Being the beginning of the week I have decided to set myself a little challenge…I have decided to trial cutting out meat (red and white) for 7 days, essentially becoming what we dietitians like to call a “pescetarian” or in other words a vegetarian who still eats seafood. (Was it not for my boyfriend I may have trialled going totally vegetarian or even vegan but I felt this might be a bit unfair on his behalf having live off a totally plant based diet for a whole week! Eeek!)
And why am I doing this you ask? Well I figure that to be able to really connect with my clients its about time I put myself “in my clients shoes” and see what it is like to live with dietary restrictions like those of a vegetarian/pescetarian/coeliac etc. It will also help encourage me to trial new recipes and come up with some tastey concoctions of my own to share with my clients as well as my friends and family!
So, if I manage to survive without my beloved meat for 7days perhaps next week I will try becoming a Coeliac and sticking to a fully Gluten Free diet! Or maybe even a week avoiding dairy so I gain an understanding of what life is really like for those who either choose not to or are unable to eat certain foods.
So for my first dinner of the week I kept things pretty simple and made a tastey combo of spice rubbed salmon and tabbouleh salad, which turned out to be quite a hit! This recipe is SUPER healthy, with an impressive combination of omega 3 fats for good heart health, plenty of fibre and protein and lllllloads of essential vitamins, minerals and antioxidants to keep you feeling radiant and energised! Being an oily fish, salmon has a ridiculous amount of essential omega 3 fats so is highly beneficial for your heart, through helping to lower your cholesterol levels and is also believed to be good for improving brain function and memory. So if you like salmon (or any other type of oily fish) you are already one step ahead of the game!
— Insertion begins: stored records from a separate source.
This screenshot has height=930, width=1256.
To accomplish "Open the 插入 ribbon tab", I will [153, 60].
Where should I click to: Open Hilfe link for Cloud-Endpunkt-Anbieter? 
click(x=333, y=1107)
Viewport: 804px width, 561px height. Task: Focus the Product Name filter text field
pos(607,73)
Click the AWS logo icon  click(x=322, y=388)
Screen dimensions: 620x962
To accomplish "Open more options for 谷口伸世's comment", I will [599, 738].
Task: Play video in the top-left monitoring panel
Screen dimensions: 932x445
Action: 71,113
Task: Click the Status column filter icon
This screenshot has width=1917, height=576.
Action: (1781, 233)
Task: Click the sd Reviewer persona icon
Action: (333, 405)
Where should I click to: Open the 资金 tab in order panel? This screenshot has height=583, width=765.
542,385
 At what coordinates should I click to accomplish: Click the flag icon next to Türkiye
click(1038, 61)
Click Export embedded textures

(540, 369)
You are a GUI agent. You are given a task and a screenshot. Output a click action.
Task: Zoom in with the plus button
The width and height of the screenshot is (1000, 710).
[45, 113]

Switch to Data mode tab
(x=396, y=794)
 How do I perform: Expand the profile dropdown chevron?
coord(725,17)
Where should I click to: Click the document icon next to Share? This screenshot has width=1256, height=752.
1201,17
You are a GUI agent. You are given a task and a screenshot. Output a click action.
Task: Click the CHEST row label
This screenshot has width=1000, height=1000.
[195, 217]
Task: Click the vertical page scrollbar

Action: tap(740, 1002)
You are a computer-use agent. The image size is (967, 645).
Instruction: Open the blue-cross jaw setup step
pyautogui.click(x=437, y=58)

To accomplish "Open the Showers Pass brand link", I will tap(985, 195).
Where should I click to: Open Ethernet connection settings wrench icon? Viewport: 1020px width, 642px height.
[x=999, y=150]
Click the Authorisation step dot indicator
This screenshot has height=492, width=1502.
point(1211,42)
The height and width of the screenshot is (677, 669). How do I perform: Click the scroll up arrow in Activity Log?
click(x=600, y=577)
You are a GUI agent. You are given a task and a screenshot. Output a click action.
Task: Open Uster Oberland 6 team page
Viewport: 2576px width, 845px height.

Having a few meat free nights a week (or at least replacing red/white meat with fish) has loads of health benefits so if you have never really given it much thought why don’t you join me and give MEAT FREE MONDAYS a go?
Spiced Salmon with quinoa tabbouleh salad
2 x 100-150g salmon fillets
1/2 cup quinoa
1/2 Lebanese cucumber (roughly diced)
1 sm red onion (diced)
1/2 bunch flat leaf parsely (chopped)
juice of one lemon
1/2 tbs olive oil
1/2c fat free natural yoghurt
handful chopped corriander
big handful green beans
1/4 large avocado
handful of mixed sunflower and pumpkin seeds
200g chopped pumpkin
1 clove garlic (crushed)
1 tsp ground coriander, cumin, paprika, ginger
sm splash olive oil and splash of lemon juice
sm handful of coriander (finely chopped)
Salt and pepper
What to do…
Firstly make the spice rub by adding all the ingredients to a mortar and pestle and mash into a thick paste. Rub paste over the salmon fillets and place in the fridge til ready to be cooked.
For the tabbouleh – First chop up your pumpkin and add to a baking tray. Drizzle over some olive oil and a light sprinkle of paprika and pepper. Bake in a moderate oven for 20-25mins or until soft and lightly browned around the edges.
While the pumpkin is cooking, place the quinoa in a small saucepan and add about a cup of water and bring to the boil. Leave to simmer for about 10-15mins, stirring occasionally.Next chop up all your salad vegetables (tomatoes, cucumber, onion, parsely) and add to a salad serving bowl. Once quinoa is cooked rinse under cool water, drain and add to the salad bowl. Add a drizzle of olive oil and the lemon juice and season with salt and pepper.
Place the yoghurt into a small serving bowl and add the chopped coriander and season with salt and pepper.
When the pumpkin is getting close to being ready add a splash of olive oil to a hot saucepan and pan fry the salmon for 2-3 mins each side or until cooked to your liking. (Note: if the spice rub is starting to burn, place the salmon in a small baking dish and place in the oven (along with the pumpkin) until it is cooked through.
Remove salmon from heat and set aside for 1min while you steam some greens. (i used beans but you can use whatever combination you like of broccoli, asparagus, broccolini, beans, zucchini etc!)
Add your cooked pumpkin to the tabbouleh and sprinkle over the sunflower and pumpkin seeds and the chopped avocado.
And there you have a healthy, fresh Monday night dinner on the table in about 45mins! Deeelish!